Information supplied:
========

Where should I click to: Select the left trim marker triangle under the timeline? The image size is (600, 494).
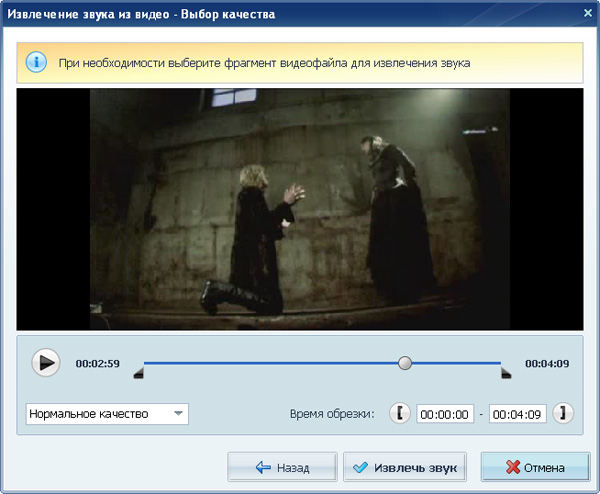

========

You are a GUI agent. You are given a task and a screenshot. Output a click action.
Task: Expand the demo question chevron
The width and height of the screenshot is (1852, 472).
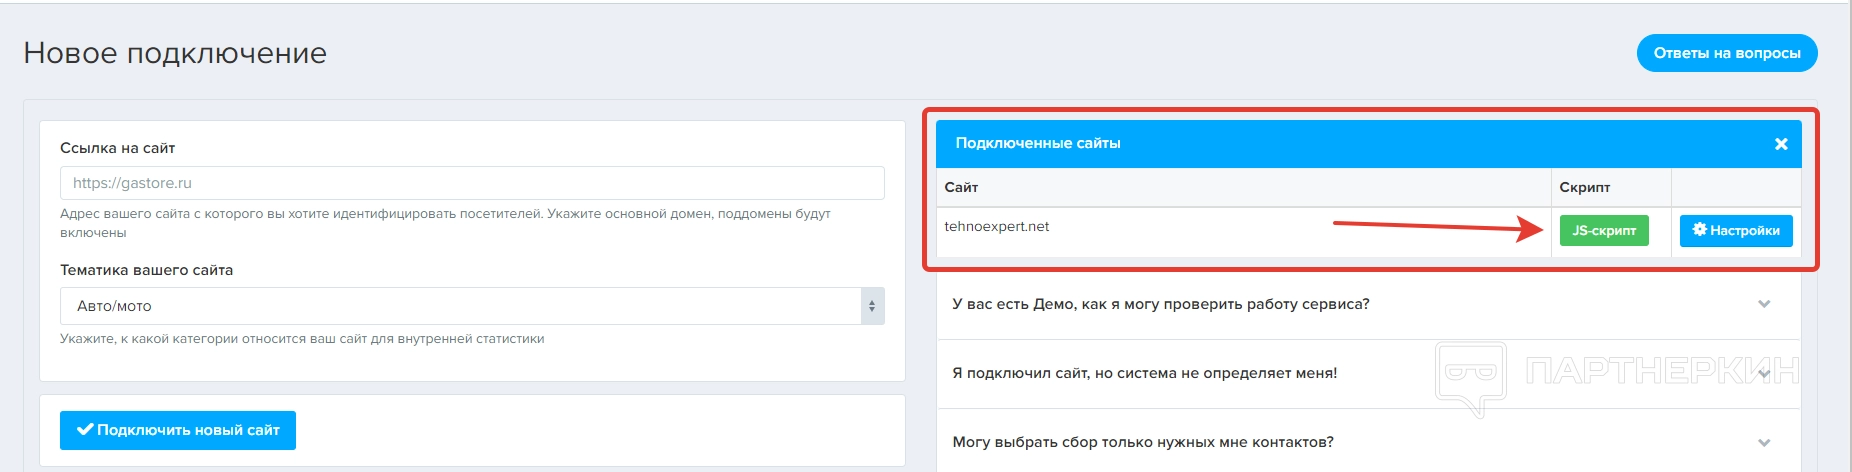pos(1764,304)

========

Instructions to follow:
Search the entries for the word "click" and copy every line that has it.

Written response:
Where should I click to: Select the left trim marker triangle under the timeline? The image size is (600, 494).
You are a GUI agent. You are given a task and a screenshot. Output a click action.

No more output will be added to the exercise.